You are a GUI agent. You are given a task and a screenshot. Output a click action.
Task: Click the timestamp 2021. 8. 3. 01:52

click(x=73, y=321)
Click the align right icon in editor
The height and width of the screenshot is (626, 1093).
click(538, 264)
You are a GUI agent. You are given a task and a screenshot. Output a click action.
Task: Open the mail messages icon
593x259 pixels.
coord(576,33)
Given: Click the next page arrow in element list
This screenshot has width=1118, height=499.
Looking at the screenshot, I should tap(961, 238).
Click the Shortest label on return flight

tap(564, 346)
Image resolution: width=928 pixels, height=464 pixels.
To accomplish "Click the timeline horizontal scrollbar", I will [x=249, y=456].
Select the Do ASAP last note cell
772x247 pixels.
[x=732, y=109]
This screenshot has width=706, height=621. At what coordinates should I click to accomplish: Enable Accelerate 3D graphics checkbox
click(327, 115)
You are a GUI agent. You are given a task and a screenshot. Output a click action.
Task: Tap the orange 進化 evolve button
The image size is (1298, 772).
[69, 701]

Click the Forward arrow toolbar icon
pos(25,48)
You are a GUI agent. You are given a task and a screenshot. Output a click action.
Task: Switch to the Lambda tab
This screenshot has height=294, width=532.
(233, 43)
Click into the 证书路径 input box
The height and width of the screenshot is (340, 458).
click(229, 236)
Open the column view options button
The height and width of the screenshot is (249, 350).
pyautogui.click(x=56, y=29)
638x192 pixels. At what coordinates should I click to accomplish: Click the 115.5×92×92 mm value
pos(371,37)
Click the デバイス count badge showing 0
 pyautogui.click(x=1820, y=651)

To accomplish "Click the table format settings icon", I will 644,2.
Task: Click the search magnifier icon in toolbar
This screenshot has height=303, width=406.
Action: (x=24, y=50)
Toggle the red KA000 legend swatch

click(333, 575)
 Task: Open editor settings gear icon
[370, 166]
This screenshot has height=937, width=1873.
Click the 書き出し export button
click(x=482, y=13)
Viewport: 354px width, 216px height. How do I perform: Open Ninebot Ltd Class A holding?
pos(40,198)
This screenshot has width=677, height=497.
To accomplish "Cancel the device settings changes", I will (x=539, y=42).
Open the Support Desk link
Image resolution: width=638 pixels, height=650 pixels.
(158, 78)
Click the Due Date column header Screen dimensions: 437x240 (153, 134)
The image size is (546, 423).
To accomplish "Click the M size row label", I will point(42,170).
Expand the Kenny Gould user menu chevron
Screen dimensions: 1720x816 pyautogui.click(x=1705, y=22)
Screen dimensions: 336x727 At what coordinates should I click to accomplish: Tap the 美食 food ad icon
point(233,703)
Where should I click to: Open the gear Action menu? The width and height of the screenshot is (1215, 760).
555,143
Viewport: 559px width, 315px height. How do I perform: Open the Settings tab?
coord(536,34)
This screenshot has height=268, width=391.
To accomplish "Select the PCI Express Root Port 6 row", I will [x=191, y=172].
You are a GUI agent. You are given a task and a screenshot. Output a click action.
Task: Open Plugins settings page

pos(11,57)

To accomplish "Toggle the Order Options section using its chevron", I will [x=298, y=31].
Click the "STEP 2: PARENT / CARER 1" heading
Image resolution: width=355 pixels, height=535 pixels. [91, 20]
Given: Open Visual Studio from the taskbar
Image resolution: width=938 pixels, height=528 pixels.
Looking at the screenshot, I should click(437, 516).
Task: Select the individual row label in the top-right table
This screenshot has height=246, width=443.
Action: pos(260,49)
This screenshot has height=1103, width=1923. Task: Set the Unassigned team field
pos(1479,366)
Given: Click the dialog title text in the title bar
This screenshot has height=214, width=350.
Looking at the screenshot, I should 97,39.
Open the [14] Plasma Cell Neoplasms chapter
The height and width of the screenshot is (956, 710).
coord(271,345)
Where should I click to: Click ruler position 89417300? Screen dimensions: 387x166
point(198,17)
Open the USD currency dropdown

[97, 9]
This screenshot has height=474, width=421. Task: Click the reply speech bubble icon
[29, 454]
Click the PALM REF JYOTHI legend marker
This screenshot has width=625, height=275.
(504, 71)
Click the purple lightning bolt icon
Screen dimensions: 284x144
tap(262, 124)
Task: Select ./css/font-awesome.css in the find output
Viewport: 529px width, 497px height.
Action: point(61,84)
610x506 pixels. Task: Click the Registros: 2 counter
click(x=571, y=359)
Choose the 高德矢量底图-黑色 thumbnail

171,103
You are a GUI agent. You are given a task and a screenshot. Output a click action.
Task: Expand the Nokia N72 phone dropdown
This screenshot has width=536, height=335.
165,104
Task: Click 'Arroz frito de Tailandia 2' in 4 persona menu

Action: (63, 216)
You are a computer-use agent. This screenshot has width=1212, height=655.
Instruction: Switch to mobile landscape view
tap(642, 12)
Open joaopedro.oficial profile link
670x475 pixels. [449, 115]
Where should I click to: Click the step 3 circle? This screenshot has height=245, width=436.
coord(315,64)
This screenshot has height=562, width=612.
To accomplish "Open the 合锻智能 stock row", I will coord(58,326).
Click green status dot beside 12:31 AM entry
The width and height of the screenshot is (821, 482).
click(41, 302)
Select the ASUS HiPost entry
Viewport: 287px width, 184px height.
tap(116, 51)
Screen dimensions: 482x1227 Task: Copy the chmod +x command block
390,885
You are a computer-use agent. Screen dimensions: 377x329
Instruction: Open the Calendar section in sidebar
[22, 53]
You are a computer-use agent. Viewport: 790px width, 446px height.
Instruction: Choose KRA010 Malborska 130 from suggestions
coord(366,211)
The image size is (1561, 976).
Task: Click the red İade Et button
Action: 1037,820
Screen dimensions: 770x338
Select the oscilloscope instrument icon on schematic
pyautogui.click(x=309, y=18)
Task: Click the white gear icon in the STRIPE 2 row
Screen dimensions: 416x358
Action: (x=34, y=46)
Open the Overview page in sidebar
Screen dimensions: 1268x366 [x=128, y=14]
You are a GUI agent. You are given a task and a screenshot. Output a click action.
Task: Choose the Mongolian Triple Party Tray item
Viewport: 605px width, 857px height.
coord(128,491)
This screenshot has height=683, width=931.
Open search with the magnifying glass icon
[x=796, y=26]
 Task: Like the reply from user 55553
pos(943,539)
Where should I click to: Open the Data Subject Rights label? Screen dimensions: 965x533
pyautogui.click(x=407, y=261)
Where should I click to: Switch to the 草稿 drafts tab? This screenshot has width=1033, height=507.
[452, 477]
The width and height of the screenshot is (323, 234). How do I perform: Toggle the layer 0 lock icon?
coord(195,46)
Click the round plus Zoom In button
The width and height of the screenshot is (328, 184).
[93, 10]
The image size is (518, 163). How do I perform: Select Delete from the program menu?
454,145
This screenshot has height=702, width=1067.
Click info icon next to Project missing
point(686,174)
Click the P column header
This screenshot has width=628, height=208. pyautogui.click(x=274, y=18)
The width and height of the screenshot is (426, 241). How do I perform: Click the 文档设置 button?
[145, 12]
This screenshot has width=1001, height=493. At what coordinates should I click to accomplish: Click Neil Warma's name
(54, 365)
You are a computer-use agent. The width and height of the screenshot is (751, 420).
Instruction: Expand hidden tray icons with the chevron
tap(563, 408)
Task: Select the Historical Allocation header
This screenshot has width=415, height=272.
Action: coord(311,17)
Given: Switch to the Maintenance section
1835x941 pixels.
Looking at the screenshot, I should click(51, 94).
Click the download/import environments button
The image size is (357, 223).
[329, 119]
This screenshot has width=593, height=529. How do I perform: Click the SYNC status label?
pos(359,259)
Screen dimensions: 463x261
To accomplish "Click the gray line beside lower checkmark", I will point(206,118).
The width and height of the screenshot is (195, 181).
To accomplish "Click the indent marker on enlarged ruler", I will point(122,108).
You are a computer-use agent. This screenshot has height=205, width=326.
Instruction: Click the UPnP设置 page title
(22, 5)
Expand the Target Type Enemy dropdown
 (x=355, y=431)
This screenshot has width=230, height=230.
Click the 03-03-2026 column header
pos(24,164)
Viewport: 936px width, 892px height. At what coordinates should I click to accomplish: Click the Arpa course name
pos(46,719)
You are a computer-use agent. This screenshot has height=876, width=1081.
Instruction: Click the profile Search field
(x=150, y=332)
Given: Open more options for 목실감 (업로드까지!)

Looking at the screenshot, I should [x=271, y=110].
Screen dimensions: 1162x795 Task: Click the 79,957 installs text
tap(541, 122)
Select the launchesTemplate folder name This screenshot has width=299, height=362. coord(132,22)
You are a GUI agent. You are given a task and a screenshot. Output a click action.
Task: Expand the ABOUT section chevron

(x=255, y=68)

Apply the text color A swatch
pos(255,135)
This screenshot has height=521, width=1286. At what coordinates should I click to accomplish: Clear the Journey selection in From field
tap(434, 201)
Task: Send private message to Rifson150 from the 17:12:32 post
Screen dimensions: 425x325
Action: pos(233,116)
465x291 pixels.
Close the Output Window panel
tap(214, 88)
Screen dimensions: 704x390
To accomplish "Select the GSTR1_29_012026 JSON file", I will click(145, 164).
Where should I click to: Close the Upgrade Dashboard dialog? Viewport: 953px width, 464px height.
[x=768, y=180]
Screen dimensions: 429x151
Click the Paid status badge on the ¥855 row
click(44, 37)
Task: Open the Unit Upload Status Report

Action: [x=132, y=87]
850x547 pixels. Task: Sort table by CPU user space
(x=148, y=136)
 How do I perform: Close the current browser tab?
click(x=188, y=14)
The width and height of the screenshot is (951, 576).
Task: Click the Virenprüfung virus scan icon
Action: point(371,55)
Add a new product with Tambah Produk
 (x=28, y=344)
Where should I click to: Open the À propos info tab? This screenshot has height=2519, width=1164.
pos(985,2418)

---*---

* [TASK REQUIREMENTS] Review the preceding data and report every line that includes the string "computer".

* [RESULT FOR THIS EXERCISE]
You are a computer-use agent. This screenshot has width=1212, height=655.
You are a computer-use agent. Screen dimensions: 377x329
You are a computer-use agent. Viewport: 790px width, 446px height.
You are a computer-use agent. The width and height of the screenshot is (751, 420).
You are a computer-use agent. This screenshot has height=205, width=326.
You are a computer-use agent. This screenshot has height=876, width=1081.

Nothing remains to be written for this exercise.